# Supernova signals of light dark matter

**Authors:** William DeRocco, Peter W. Graham, Daniel Kasen, Gustavo, Marques-Tavares, Surjeet Rajendran

arXiv: 1905.09284 · 2019-10-17

## TL;DR

This paper explores how supernova-produced light dark matter, especially in models with fermion dark matter and dark photons, can be detected via direct detection experiments, extending constraints and highlighting detection prospects.

## Contribution

It extends supernova cooling constraints to strong coupling regimes and demonstrates the detectability of supernova-produced dark matter in current and future direct detection experiments.

## Key findings

- Supernovae can produce copious light dark matter detectable on Earth.
- Dark matter flux from supernovae can surpass galactic background in direct detection.
- Detection potential spans many orders of magnitude in mass and coupling.

## Abstract

Dark matter direct detection experiments have poor sensitivity to a galactic population of dark matter with mass below the GeV scale.

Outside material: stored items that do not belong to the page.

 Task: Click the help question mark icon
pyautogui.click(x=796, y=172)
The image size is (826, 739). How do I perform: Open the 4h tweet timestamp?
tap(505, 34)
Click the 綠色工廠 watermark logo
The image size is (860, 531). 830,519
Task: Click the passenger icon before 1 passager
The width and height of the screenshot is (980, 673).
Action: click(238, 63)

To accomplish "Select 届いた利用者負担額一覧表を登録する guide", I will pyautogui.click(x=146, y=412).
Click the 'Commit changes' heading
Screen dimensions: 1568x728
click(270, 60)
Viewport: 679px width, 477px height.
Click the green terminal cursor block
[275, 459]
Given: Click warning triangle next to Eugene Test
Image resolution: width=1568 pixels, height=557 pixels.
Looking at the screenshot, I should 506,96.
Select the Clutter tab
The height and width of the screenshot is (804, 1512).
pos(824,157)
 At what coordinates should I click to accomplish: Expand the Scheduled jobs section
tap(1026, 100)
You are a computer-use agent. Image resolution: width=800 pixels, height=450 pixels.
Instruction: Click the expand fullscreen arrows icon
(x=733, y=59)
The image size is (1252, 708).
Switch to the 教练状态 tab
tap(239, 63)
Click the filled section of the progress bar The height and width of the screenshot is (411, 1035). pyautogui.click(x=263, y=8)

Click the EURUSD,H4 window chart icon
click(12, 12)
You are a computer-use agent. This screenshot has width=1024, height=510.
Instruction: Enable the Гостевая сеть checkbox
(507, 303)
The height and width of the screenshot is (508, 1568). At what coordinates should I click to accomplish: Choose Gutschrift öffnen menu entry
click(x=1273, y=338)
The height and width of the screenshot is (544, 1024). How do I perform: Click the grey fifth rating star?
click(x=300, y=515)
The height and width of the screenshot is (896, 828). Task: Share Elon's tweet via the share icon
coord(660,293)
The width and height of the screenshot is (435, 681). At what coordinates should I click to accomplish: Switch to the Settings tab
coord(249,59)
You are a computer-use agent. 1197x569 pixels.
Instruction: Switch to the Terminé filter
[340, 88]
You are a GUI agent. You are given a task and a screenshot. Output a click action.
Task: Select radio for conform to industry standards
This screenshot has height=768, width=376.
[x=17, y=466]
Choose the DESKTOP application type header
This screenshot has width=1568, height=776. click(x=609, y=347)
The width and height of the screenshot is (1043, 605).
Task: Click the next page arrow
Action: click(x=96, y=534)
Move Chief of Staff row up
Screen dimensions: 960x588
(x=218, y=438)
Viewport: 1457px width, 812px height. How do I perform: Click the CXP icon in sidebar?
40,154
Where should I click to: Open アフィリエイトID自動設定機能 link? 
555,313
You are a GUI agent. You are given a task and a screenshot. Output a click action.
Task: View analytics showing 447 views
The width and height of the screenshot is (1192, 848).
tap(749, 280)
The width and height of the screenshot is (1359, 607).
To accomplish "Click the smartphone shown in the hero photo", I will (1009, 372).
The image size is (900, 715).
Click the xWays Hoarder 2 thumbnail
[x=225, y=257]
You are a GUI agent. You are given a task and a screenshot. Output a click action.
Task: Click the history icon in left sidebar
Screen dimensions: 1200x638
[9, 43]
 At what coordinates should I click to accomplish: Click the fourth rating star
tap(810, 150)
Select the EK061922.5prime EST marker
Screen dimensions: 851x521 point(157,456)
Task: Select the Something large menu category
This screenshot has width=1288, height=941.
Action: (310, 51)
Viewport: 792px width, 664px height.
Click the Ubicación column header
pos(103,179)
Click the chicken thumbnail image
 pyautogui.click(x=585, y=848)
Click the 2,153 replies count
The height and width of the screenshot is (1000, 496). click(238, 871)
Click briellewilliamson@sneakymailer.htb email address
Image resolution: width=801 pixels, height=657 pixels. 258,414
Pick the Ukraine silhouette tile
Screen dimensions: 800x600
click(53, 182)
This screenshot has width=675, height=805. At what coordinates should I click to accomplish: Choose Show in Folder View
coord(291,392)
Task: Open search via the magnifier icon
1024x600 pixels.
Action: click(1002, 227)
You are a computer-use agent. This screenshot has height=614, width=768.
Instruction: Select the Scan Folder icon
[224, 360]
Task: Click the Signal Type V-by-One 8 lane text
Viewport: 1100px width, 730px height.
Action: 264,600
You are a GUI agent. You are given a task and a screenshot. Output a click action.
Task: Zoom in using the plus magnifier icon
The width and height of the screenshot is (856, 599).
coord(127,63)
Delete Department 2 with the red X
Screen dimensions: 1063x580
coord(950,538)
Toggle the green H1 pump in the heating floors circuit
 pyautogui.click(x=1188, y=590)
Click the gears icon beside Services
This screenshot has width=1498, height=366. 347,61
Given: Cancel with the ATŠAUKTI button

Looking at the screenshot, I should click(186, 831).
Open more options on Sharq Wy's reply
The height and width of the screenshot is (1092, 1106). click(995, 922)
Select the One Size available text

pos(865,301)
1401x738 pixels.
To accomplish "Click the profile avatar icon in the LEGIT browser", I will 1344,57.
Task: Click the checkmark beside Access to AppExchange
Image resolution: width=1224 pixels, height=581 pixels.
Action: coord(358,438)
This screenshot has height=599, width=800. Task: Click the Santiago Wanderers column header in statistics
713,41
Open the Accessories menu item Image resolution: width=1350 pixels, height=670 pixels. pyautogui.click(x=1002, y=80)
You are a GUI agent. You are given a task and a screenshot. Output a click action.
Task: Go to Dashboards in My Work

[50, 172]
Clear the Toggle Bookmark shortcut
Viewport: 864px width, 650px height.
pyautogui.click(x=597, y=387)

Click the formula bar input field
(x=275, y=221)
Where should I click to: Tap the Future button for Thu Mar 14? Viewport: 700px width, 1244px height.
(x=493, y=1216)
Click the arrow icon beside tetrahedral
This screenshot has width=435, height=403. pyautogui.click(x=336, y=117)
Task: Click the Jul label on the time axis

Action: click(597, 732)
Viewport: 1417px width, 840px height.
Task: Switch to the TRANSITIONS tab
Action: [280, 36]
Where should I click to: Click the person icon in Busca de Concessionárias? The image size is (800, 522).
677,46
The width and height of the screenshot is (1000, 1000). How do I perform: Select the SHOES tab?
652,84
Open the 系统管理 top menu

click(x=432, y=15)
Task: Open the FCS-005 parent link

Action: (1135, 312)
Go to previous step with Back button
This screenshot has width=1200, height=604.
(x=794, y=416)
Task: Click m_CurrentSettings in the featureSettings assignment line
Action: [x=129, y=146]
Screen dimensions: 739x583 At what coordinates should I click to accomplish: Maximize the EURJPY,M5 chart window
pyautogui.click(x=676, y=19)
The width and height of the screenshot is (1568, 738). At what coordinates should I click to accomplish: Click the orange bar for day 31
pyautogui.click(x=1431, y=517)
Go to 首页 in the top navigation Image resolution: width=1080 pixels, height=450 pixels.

However, such dark matter can be produced copiously in supernovae. Since this thermally-produced population is much hotter than the galactic dark matter, it can be observed with direct detection experiments. In this paper, we focus on a dark sector with fermion dark matter and a heavy dark photon as a specific example. We first extend existing supernova cooling constraints on this model to the regime of strong coupling where the dark matter becomes diffusively trapped in the supernova. Then, using the fact that even outside these cooling constraints the diffuse galactic flux of these dark sector particles can still be large, we show that this flux is detectable in direct detection experiments such as current and next-generation liquid xenon detectors. As a result, due to supernova production, light dark matter has the potential to be discovered over many orders of magnitude of mass and coupling.